The \(C^0\) norm. Set
\begin{equation*} \|f\|_{C^0} = \sup_{x\in[0,1]}|f(x)|. \end{equation*}
One can easily verify that \(\|\cdot\|_{C^0}\) is indeed a norm on \(C^\infty([0,1])\) (see Exercise 3.8.1).

Is \(C^\infty([0,1])\) a Banach space with respect to \(\|\cdot\|_{C^0}\text{?}\) By definition, a sequence \(f_n\) converges to \(f\) in the \(\|\cdot\|_{C^0}\) norm if and only if \(f_n\) converges uniformly to \(f\text{.}\) Then, by the uniform limit theorem, we known that, at the very least, \(f\in C^0([0,1])\text{.}\)

Can we prove that actually \(f\in C^\infty([0,1])\text{?}\) The picture generated by the code below is enough to understand that this is not the case.
More analytically, set
\begin{equation} f_n(x) = \sqrt{(x-0.5)^2+\frac{1}{n}}.\label{eq-sqrt}\tag{3.1.1} \end{equation}
Then, since
\begin{equation*} 0\leq\sqrt{(x-0.5)^2+\frac{1}{n}}-(x-0.5) = \frac{1/n}{\sqrt{(x-0.5)^2+\frac{1}{n}}+(x-0.5)}\leq\frac{1}{n}, \end{equation*}
\(f_n\) converges, in the \(C^0\) norm, to \(g(x)=|x-0.5|\text{,}\) which is not even \(C^1\text{.}\)

Hence, \(C^\infty([0,1])\) is not complete under the \(C^0\) norm. What is the completion of this metric space? The Weierstrass theorem grants that every \(C^0\) function in an interval can be uniformly approximated by polynomials, which are \(C^\infty\) functions, so the completion of \(C^\infty([0,1])\) with respect to \(\|\cdot\|_{C^0}\) is \(C^0([0,1])\text{.}\)
┄┄┄┄┄┄┄┄┄┄
● **WORK TO DO**
1. Copy out the whole passage on the C^0 norm word for word.
2. In the part of the records that opens with the line containing "Focus the Confirm password field" and runs through the end of the records, swap "top toolbar" for "main toolbar". Give back only those lines, with nothing else changed.
The records have no connection to the passage on the C^0 norm.

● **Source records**
┄┄┄┄┄┄┄┄┄┄
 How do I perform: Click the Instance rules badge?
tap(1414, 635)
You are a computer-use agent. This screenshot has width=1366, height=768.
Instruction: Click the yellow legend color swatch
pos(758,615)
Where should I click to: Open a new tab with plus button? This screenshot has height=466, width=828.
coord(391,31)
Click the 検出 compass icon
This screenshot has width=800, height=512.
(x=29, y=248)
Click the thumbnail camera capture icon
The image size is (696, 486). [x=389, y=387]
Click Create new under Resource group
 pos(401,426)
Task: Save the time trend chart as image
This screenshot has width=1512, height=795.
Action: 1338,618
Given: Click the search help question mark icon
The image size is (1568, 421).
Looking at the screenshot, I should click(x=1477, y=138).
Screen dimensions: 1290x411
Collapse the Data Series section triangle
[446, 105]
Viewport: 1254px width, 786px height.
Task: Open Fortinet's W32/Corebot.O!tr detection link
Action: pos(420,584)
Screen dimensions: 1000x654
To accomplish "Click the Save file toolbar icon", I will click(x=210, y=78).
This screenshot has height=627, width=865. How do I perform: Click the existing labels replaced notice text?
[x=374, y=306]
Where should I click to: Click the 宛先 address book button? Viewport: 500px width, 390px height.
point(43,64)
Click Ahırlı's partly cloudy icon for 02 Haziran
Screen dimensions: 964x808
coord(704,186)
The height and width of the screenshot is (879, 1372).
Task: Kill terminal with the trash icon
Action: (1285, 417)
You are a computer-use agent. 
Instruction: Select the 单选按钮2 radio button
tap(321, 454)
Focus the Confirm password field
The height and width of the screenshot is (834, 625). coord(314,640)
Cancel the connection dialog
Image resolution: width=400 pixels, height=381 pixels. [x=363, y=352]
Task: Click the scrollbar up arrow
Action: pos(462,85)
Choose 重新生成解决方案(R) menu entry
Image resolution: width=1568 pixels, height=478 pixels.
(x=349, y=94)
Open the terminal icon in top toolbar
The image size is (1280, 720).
┄┄┄┄┄┄┄┄┄┄
● **SOLUTIONS TO THE TASKS**
1.
The \(C^0\) norm. Set
\begin{equation*} \|f\|_{C^0} = \sup_{x\in[0,1]}|f(x)|. \end{equation*}
One can easily verify that \(\|\cdot\|_{C^0}\) is indeed a norm on \(C^\infty([0,1])\) (see Exercise 3.8.1).

Is \(C^\infty([0,1])\) a Banach space with respect to \(\|\cdot\|_{C^0}\text{?}\) By definition, a sequence \(f_n\) converges to \(f\) in the \(\|\cdot\|_{C^0}\) norm if and only if \(f_n\) converges uniformly to \(f\text{.}\) Then, by the uniform limit theorem, we known that, at the very least, \(f\in C^0([0,1])\text{.}\)

Can we prove that actually \(f\in C^\infty([0,1])\text{?}\) The picture generated by the code below is enough to understand that this is not the case.
More analytically, set
\begin{equation} f_n(x) = \sqrt{(x-0.5)^2+\frac{1}{n}}.\label{eq-sqrt}\tag{3.1.1} \end{equation}
Then, since
\begin{equation*} 0\leq\sqrt{(x-0.5)^2+\frac{1}{n}}-(x-0.5) = \frac{1/n}{\sqrt{(x-0.5)^2+\frac{1}{n}}+(x-0.5)}\leq\frac{1}{n}, \end{equation*}
\(f_n\) converges, in the \(C^0\) norm, to \(g(x)=|x-0.5|\text{,}\) which is not even \(C^1\text{.}\)

Hence, \(C^\infty([0,1])\) is not complete under the \(C^0\) norm. What is the completion of this metric space? The Weierstrass theorem grants that every \(C^0\) function in an interval can be uniformly approximated by polynomials, which are \(C^\infty\) functions, so the completion of \(C^\infty([0,1])\) with respect to \(\|\cdot\|_{C^0}\) is \(C^0([0,1])\text{.}\)

2.
Focus the Confirm password field
The height and width of the screenshot is (834, 625). coord(314,640)
Cancel the connection dialog
Image resolution: width=400 pixels, height=381 pixels. [x=363, y=352]
Task: Click the scrollbar up arrow
Action: pos(462,85)
Choose 重新生成解决方案(R) menu entry
Image resolution: width=1568 pixels, height=478 pixels.
(x=349, y=94)
Open the terminal icon in main toolbar
The image size is (1280, 720).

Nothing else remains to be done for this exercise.